NOTA #8 [03/06/2020] (RJ I)

Há as éticas deontológicas, cujo sentido está na intenção de seguir a regra, mesmo que as consequências não sejam as melhores; o correto não é objeto de cálculo de bem estar, mas questão de princípio para além de todo prazer. Há as éticas consequencialistas, em que a lógica parece ser justo o oposto: o melhor é a consequência, pouco importa a intenção; o cálculo de bem estar, individual ou coletivo, é tudo.
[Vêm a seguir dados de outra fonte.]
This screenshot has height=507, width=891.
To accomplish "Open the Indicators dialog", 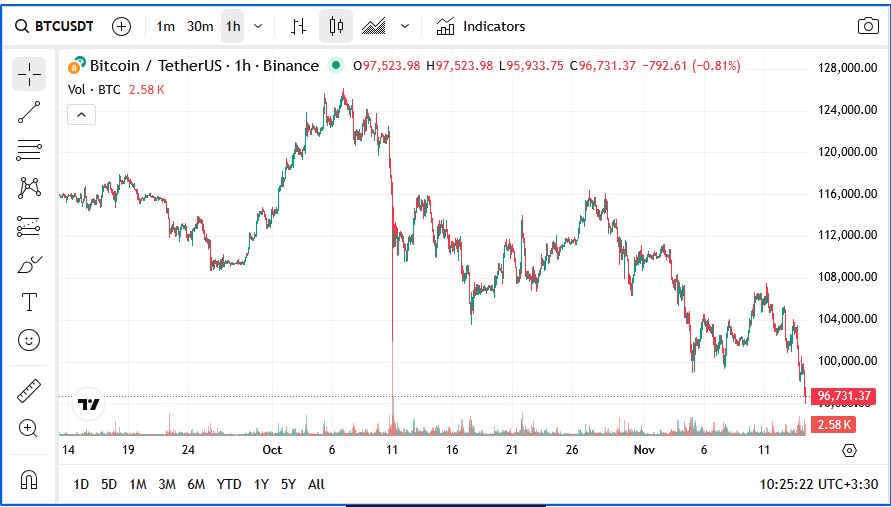I will [481, 26].
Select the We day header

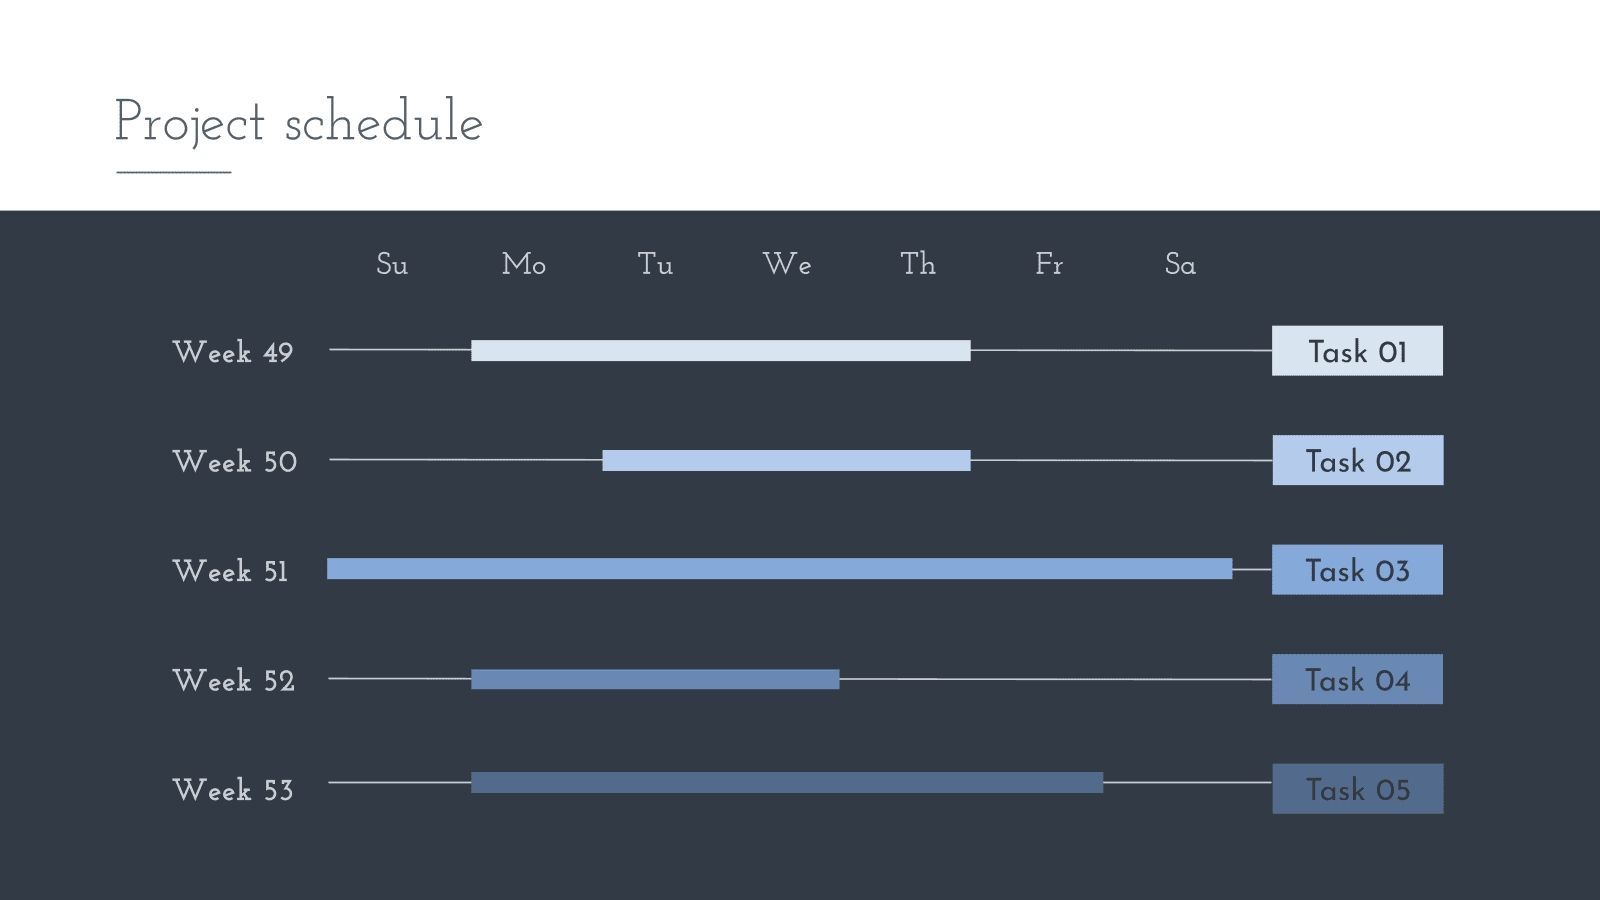(787, 264)
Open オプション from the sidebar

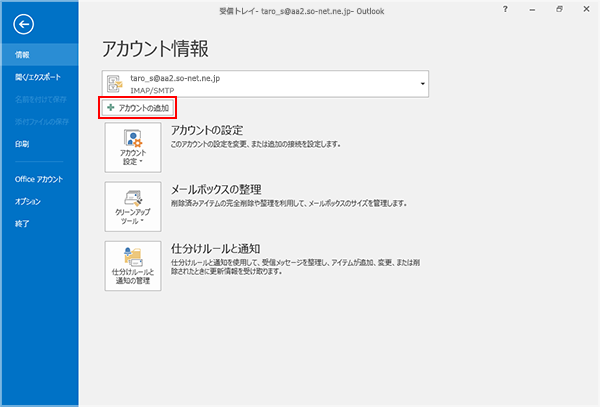point(28,201)
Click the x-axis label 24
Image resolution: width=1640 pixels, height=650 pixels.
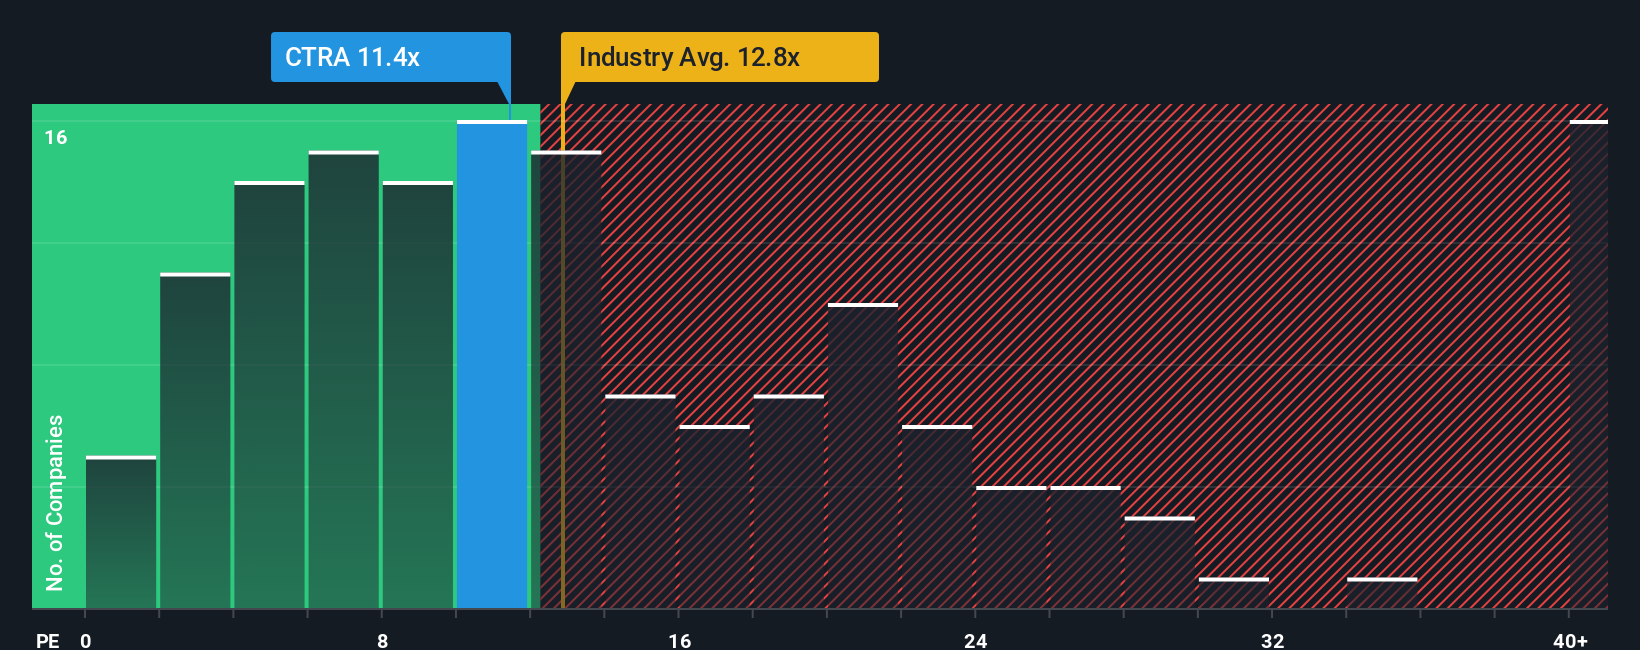coord(976,640)
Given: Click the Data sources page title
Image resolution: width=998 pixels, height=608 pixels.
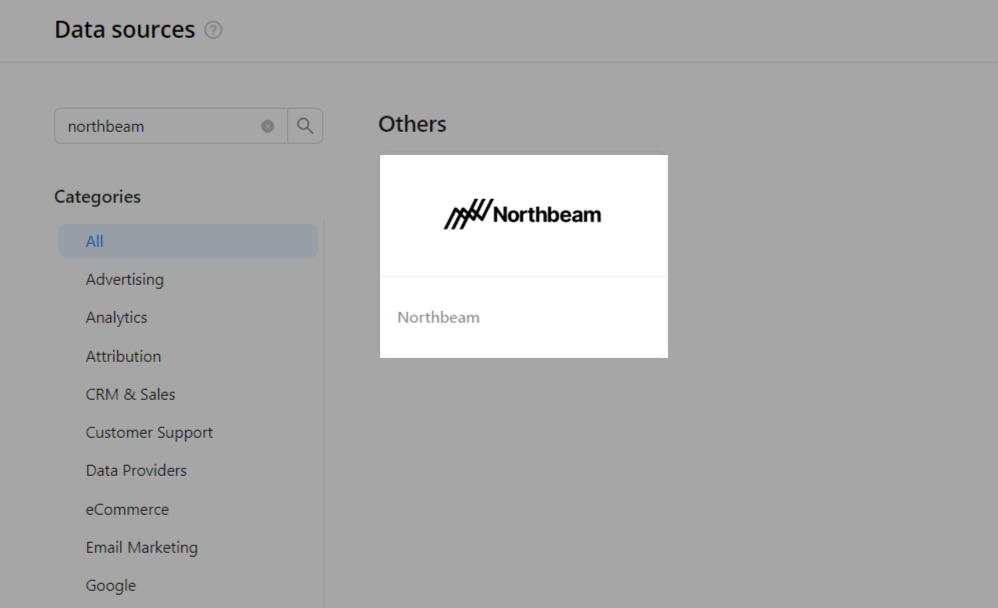Looking at the screenshot, I should click(124, 29).
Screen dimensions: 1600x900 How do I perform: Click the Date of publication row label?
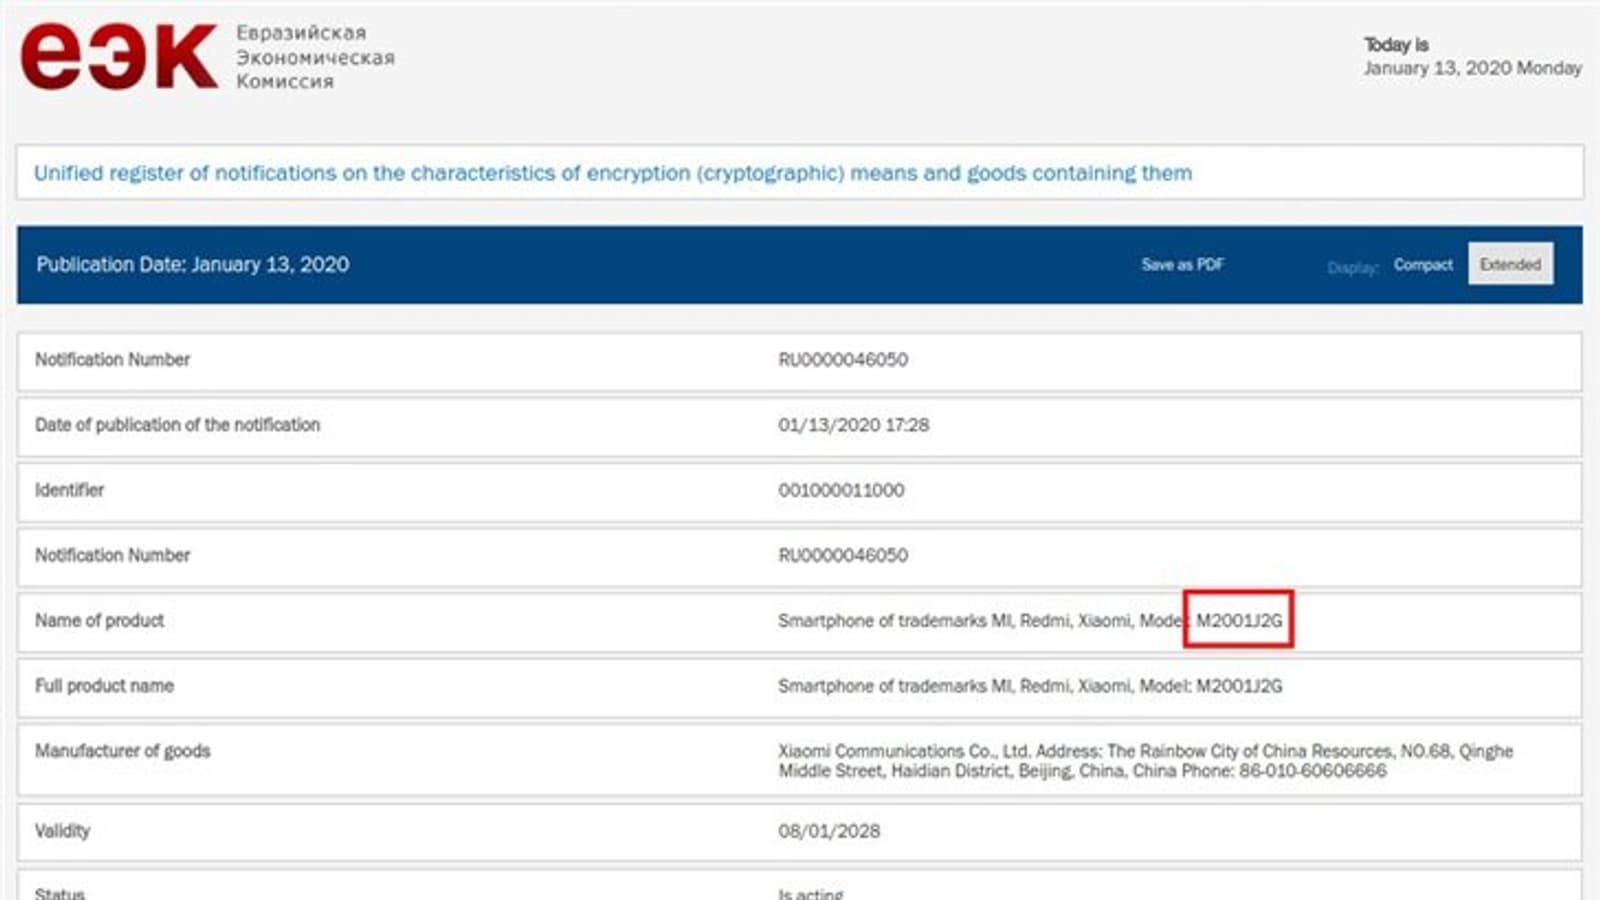tap(177, 425)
Sempre tive achei difícil pensar a ética da virtude sem introduzir aí ou bem a noção de princípio, intenção ou ideal (e aí recair na deontologia) ou bem a noção cálculo, ainda que sofisticado, de bem estar (e aí cair no consequencialismo). Diga-se de passagem que cada uma dessas duas grandes correntes da ética de certa maneira reivindica para si própria a ética das virtudes. O segredo talvez esteja na noção de hábito, no sentido de um regra que cria uma vida. Pois se, em deontologia e consequencialismo, o princípio da regra é externo à vida, ou ao menos pode ser colocado facilmente nessa relação, o hábito é o ponto em que vida e regra parecem se indistinguir.